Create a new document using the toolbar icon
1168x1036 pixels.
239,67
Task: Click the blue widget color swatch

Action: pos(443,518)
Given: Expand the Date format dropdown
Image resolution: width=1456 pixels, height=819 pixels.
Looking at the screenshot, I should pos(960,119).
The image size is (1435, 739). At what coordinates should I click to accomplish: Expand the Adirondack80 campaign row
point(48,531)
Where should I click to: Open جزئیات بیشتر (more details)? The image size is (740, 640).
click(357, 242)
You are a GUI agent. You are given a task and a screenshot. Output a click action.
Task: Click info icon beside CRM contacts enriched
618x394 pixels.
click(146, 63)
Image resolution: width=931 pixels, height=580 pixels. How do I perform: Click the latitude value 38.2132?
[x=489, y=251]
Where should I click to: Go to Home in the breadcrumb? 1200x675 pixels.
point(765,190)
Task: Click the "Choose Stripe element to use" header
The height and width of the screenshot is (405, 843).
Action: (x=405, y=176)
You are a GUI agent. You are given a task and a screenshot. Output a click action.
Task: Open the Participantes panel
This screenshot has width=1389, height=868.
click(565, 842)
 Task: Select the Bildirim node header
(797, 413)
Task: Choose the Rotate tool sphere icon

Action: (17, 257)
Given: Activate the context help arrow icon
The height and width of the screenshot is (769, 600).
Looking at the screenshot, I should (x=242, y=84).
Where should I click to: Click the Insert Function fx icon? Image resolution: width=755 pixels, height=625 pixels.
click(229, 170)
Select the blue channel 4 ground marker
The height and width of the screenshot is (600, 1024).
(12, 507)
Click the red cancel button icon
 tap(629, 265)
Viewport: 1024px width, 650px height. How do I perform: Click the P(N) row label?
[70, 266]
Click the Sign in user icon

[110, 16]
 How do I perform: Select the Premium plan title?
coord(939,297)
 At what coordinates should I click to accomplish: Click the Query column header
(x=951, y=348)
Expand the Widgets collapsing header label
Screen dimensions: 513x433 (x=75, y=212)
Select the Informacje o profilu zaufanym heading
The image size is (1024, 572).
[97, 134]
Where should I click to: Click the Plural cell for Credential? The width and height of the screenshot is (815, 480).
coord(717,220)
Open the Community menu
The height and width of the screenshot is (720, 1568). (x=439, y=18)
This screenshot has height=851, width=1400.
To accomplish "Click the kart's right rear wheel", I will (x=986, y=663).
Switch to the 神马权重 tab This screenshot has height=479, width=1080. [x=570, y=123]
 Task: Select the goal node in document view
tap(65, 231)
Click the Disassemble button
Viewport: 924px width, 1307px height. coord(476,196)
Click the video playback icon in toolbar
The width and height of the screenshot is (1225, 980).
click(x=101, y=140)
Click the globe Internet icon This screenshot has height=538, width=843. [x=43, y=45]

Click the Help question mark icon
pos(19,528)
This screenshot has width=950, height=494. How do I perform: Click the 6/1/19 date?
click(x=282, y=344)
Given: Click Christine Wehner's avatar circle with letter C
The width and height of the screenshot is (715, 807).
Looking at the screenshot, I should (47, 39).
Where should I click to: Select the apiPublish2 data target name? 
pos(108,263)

══════════

Action item
What you give back should be exactly the lines from the one with "The width and height of the screenshot is (715, 807)." through the final line of the listing, and no others.

Expected answer
The width and height of the screenshot is (715, 807).
Looking at the screenshot, I should (47, 39).
Where should I click to: Select the apiPublish2 data target name? 
pos(108,263)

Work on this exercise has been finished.